For the last two days, NYU undergrads Ekta Patel and David Mykytyn have been doing great work on a range of projects. Patel has been working on visualizing and vetting the galaxies that make up the Sloan Atlas of Galaxies. This takes serious judgement and patience! Mykytyn has been quantitatively comparing the g and r fluxes of time-variable quasars, on a path to making a statistical model for arbitrarily heterogeneous multi-band, multi-epoch quasar photometry.

This morning, Jonathan Whitmore (Swinburne) gave a nice talk about monitoring the fine-structure constant (alpha) as a function of cosmic time using metal-line absorption in quasar spectra. He finds no signal (contrary to some claims in the literature) and has a plausible explanation for some weak claims: The detailed wavelength calibration of the echelle spectrograph he is using seems to be different for the arc calibrations and for the gas-cell (or solar analog) spectra. This might be because the arc illuminates the spectrograph very slightly differently than the astronomical source. He has to build a working model of all this if he wants to improve the precision of the experiments, which all seem to be limited by these kinds of issues at the present day.

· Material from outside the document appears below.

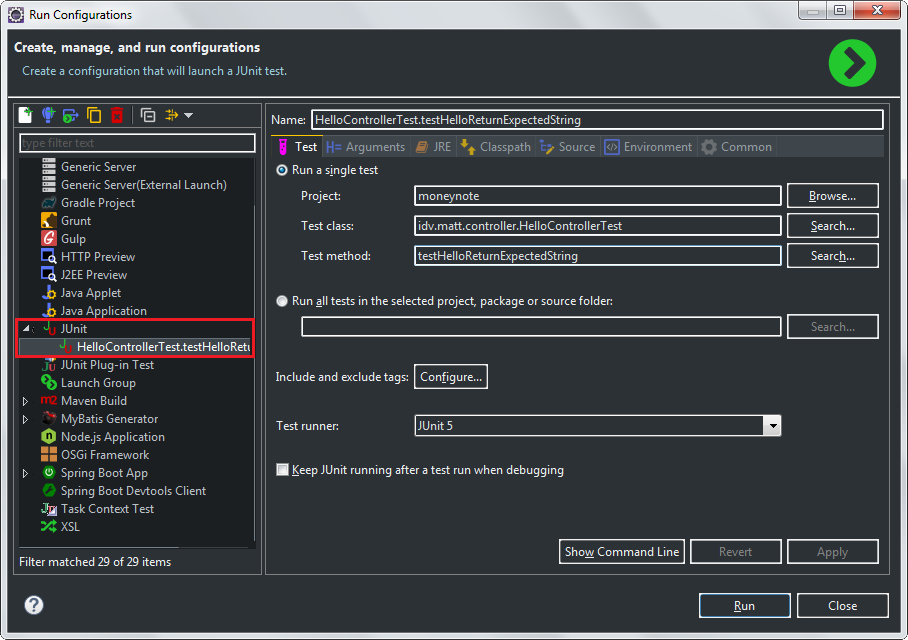
Task: Click the Show Command Line button
Action: pos(621,552)
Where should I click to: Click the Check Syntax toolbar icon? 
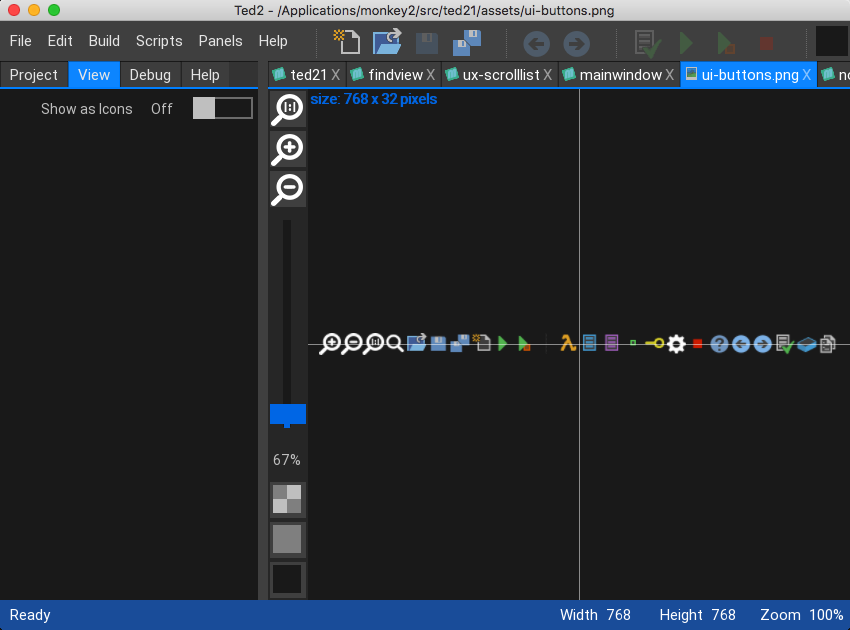[x=648, y=43]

It might all sound crazy, but in fact most current models of inflation or the vacuum energy density do generically predict fundamental-constant variations. They aren't that specific about magnitudes of fluctuations within the Hubble Time, but the predictions are there qualitatively.

2013-07-24

undergraduate research

David Mykytyn and Ekta Patel, NYU undergraduates, showed up today for three weeks of sprint in Heidelberg. In addition to whatever Rix and I throw at them, they are working on GALEX calibration and the Sloan Atlas. Mykytyn worked on reformatting some of our GALEX Python code to make it more function based and less script-like. Patel worked on splitting the Sloan Atlas galaxy sample into subsamples by color and intensity.

2013-07-19

Atlas and proposal

Spent the day (in bed, for uninteresting reasons) working on my Atlas and NYU's Moore–Sloan proposal.

2013-04-01

data science

Today we prepared for a site visit by the Sloan and Moore Foundations, who are doing research related to data science and ways in which they could support it in the universities. People from all over the university—many of whom I know well because of our overlapping interests in extracting science from data—got together to figure out what things we want to discuss with the visiting team. One thing I was reminded of in the discussions is that MCMC is a truly cross-cutting tool for data science; it finds a use in every discipline. That makes me even more excited about our various MCMC ideas. Late in the day I worked on my Sloan Atlas of Galaxies. The Sloan Foundation has been pretty important in my scientific life!

2013-03-13

writing, robots

On the subway up to an undisclosed location in the West 70s, I wrote text for my Atlas of Galaxies. At the location, Schiminovich and I discussed next steps in the GALEX Photon Catalog project. We also discussed a proposal that Schiminovich is writing for a balloon-borne instrument that deals with variable conditions by making non-trivial decisions in real time in response to real-time measurements of transparency, sky brightness, and field-of-view (which can be hard to control on balloons). Obviously, a custom-built on-board lightweight implementation of Astrometry.net would be useful!